Write out the records as a numbered list with blank lines removed, beginning at the line containing "You are a computer-use" and continuing through the line containing "(x=960, y=478)". Include only those lines.

═════ Material to process ═════

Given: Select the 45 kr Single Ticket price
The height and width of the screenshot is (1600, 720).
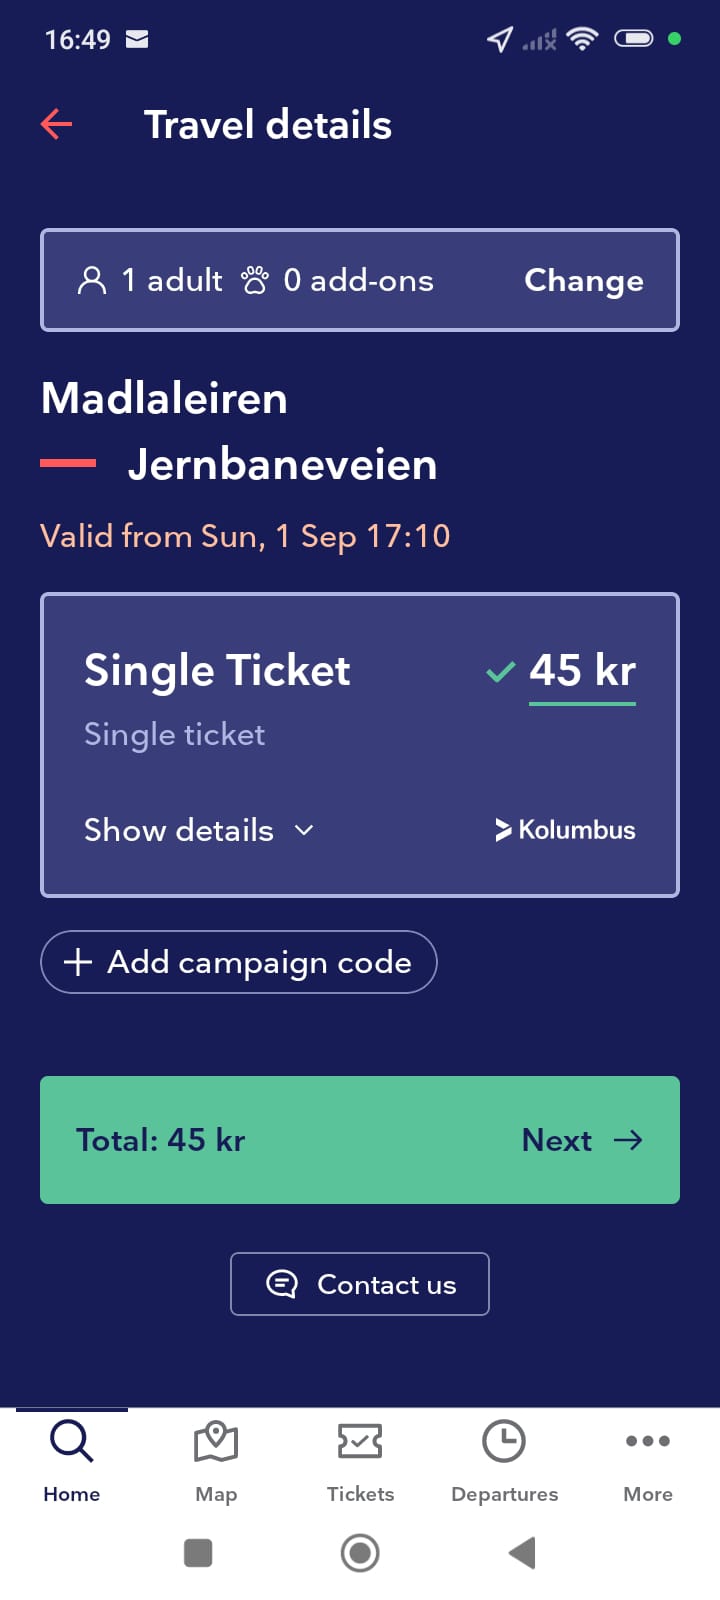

═════
═════ Material to process ═════

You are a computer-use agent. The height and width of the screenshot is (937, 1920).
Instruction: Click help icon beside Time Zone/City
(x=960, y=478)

═════

Solution:
1. You are a computer-use agent. The height and width of the screenshot is (937, 1920).
2. Instruction: Click help icon beside Time Zone/City
3. (x=960, y=478)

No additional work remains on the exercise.